Is being a Manager the right career move for you?

30 November 2019

As you progress in your career, and move up the ladder, one natural step you would seem to take is to become a Manager. But, as you review the role and responsibilities, you being to wonder, is it the right step for you? It may mean a bump in pay, or a boost for your career. Maybe it will help keep you committed to your current employer, and for you to remain a productive contributor. But have you considered all the aspects of becoming a manager? Here are a few points to think of.  

More meetings, and less control of successes -

As a manager, you may end up spending most of your days in meetings, working on company initiatives This means tasks that you used to complete are now falling to your team. How your team performs and completes these tasks, will depend on how you communicate these tasks. Your successes are now up to your employees to complete. If your team falls short, you’ve fallen short.

How you decide to communicate these tasks to your team is vital to your success. How you give feedback when your employees don’t follow through on tasks also will be vital to your success as a manager. Are you able to give relevant constructive feedback? Your employees will be looking to you for guidance on the tasks that you give them. Being an effective communicator and providing clear direction will help your team be a success. Do you have the skills employees will need a manager for these things?

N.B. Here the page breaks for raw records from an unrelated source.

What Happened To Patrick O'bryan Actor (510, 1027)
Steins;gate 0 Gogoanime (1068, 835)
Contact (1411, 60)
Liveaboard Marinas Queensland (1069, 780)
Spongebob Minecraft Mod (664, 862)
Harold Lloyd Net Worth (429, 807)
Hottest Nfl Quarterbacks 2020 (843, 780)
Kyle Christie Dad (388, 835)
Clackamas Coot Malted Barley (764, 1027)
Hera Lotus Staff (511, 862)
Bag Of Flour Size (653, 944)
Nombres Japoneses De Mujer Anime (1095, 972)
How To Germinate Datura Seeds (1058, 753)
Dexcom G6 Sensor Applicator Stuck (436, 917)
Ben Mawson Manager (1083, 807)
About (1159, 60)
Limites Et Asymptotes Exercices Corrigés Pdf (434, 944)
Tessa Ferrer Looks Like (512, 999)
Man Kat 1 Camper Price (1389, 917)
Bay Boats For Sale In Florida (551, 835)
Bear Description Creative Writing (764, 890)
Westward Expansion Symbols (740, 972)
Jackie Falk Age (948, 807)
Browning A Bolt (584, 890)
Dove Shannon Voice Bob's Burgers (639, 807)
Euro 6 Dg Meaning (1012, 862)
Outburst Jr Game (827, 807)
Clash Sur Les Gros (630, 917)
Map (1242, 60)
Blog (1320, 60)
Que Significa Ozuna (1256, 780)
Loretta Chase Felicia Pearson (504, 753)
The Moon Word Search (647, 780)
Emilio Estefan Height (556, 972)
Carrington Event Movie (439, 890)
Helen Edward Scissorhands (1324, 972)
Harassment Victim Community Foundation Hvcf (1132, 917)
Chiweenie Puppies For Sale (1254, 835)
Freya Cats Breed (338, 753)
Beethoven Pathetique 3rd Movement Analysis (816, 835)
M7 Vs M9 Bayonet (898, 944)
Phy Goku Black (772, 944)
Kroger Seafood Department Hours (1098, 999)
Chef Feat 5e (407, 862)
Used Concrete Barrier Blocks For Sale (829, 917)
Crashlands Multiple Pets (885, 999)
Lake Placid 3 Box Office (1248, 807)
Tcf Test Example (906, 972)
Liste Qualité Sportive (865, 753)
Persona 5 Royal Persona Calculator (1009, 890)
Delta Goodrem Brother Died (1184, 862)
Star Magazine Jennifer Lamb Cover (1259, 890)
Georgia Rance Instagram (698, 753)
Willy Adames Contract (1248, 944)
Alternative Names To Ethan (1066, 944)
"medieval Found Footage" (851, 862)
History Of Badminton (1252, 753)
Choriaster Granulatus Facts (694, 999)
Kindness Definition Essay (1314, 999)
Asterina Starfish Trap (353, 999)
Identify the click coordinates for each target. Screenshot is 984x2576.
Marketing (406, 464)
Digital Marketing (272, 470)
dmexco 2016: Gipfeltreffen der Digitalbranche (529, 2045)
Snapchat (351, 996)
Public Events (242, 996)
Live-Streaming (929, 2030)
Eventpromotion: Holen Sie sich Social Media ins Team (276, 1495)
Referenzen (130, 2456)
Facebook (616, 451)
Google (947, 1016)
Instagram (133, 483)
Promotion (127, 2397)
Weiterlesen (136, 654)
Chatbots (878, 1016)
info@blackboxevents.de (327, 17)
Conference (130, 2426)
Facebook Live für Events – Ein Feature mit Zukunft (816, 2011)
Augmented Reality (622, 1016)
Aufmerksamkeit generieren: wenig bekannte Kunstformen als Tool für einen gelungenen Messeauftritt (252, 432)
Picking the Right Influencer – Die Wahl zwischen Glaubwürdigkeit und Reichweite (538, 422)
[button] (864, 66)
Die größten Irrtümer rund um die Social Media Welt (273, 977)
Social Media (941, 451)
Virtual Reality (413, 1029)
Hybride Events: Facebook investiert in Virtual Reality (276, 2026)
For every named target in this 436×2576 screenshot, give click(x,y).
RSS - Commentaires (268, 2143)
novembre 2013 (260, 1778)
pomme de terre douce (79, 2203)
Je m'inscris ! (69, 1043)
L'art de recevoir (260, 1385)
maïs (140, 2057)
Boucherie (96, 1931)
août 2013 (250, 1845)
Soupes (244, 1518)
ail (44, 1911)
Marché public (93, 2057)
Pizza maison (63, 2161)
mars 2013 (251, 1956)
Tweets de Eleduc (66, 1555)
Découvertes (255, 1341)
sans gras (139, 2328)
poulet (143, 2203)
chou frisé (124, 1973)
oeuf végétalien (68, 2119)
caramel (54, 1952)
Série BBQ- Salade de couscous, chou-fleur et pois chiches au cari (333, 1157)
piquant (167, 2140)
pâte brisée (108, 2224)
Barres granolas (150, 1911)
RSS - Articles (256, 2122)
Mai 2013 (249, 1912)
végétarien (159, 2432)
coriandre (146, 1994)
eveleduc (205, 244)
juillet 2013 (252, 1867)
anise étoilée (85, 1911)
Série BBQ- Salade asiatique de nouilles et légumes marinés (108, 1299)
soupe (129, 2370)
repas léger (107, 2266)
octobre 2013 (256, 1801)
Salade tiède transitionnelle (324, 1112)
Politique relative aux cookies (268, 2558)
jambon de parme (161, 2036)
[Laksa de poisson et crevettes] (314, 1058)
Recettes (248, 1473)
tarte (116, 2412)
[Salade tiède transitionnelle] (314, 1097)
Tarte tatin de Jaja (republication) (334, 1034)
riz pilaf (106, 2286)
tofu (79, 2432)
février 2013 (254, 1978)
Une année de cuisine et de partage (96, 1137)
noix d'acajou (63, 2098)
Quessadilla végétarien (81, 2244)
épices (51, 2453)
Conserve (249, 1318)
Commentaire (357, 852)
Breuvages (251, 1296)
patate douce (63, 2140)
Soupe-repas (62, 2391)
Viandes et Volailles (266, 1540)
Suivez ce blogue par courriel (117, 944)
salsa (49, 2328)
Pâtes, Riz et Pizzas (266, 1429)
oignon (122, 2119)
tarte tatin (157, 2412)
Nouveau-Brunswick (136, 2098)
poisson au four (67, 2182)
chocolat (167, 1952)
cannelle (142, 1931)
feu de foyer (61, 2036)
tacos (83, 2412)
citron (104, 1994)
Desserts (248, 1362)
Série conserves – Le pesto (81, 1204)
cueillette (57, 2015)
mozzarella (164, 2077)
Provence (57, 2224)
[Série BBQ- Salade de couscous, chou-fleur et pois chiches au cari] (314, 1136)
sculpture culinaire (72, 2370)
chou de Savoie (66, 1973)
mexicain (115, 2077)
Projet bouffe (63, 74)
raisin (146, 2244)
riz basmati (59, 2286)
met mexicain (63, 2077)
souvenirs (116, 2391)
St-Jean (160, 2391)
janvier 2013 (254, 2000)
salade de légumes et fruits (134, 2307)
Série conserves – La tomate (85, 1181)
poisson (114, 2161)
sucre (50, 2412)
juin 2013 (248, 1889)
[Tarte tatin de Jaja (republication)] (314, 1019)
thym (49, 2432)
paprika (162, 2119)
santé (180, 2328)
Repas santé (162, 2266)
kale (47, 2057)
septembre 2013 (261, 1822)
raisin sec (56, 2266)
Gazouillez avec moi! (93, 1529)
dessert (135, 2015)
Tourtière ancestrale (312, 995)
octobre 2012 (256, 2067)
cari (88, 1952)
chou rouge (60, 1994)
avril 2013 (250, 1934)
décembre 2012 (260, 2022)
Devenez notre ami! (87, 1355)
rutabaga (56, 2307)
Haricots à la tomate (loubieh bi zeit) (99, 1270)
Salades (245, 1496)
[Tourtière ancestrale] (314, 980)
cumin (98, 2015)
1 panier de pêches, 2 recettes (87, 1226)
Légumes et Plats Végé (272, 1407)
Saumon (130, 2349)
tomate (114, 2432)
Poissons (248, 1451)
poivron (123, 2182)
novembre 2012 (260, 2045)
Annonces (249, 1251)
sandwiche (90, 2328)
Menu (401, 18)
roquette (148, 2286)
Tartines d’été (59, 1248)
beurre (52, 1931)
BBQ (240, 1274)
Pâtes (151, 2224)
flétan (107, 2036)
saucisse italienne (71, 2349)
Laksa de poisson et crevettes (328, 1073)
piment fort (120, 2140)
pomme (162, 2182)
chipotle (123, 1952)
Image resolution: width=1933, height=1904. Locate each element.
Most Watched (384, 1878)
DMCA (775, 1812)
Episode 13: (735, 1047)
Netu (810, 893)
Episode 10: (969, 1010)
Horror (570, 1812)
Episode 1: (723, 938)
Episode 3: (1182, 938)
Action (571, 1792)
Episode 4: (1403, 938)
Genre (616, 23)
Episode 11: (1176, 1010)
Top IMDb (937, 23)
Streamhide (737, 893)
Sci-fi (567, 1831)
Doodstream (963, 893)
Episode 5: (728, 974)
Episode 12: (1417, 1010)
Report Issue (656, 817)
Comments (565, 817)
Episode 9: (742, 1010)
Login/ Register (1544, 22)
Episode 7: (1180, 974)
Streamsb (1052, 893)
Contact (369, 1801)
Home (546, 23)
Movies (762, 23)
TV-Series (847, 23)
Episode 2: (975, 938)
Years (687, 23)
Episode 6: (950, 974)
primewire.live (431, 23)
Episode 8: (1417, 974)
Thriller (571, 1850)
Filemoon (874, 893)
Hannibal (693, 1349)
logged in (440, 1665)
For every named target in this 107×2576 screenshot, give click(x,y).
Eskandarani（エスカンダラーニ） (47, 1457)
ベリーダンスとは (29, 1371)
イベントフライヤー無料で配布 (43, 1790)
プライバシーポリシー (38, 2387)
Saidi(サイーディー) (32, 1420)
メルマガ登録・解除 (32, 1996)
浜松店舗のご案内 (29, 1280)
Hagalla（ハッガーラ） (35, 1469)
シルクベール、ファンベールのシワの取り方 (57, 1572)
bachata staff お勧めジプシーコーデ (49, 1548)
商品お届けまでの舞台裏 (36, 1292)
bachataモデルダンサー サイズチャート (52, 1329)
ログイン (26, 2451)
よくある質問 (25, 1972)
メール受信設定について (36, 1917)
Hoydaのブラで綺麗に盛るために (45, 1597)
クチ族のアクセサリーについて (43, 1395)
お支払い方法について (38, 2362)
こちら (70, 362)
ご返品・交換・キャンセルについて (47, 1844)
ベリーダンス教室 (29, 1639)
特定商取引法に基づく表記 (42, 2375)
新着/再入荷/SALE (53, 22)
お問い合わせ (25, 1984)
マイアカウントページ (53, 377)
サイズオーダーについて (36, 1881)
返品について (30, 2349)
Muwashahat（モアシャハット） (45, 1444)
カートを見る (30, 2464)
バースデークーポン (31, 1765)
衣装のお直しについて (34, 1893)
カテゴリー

Can you handle company pressure and changes?

Once you become a manager, you will feel pressure from all sides. To be an effective manager, you will need to lead your employees into action through changing goals, initiatives and projects. You will get pressure from your already stressed out team that they are at their limit, and pressure from executives that you need your team to complete seemingly impossible projects. Can you maintain an open mind when these things happen? Are you able to delegate tasks and trust your team that they can do the same? The pressure will increase tremendously once you take on the role of a manager. You will need to get used to being squeezed between the demands on all sides.

Can you manage conflict and provide feedback?

Managers still have their own managers they are held accountable too. At times you will have to communicate decisions down to your team, that may not make much sense to them. When you come across this type of situation, are you able to talk your employees through their frustration? What about when they challenge you in front of the whole team? Do you tend to get angry and burst out? Or can you remain calm and provide clear concise answers, even if it’s, “I will follow up with you on that offline?” If you find you do well in challenging situations like this, or when dealing with an angry client, you may be more well equipped to become a manager. The same principle applies when providing feedback, and not the positive feel good kind. Can you provide feedback when an employee is exhibiting poor or aggressive behavior? Can you give constructive feedback to help align the employee with their goals and company values? If you are not a fan of either of these things, you may need to reevaluate your desire to be in a manager role. Great managers don’t just dictate orders to their employees, they guide them and listen to them. Employees should feel heard and valued by their manager.

Now what?

If you have gone through these points and have decided you still want to pursue a manager position but are lacking some skills, don’t panic. This is a good and healthy approach for you to prepare and hone your skills. There are lots of resources available for you. Here are some tips -

  • Don’t be afraid to ask for help from a leader you look up to and respect – Find a mentor who is willing to help you improve your skill set. These types of mentors can be honest and upfront with you on what you need to improve so that when you do land that role, you are better equipped with the tools you need.  
  • Get on the job training – If your able, go to lunch with those in your company who have been successful before you. Ask them what they did to succeed, and what challenges they faced in particular to your company. Thank them for their time and be sincere in your desire to learn and improve.
  • Self-Study – There are plenty of books and leadership courses available, either in person or online. Start researching local courses through universities and community colleges. Most offer day seminars, or evening classes. Be willing and have a desire to learn, and you will be successful.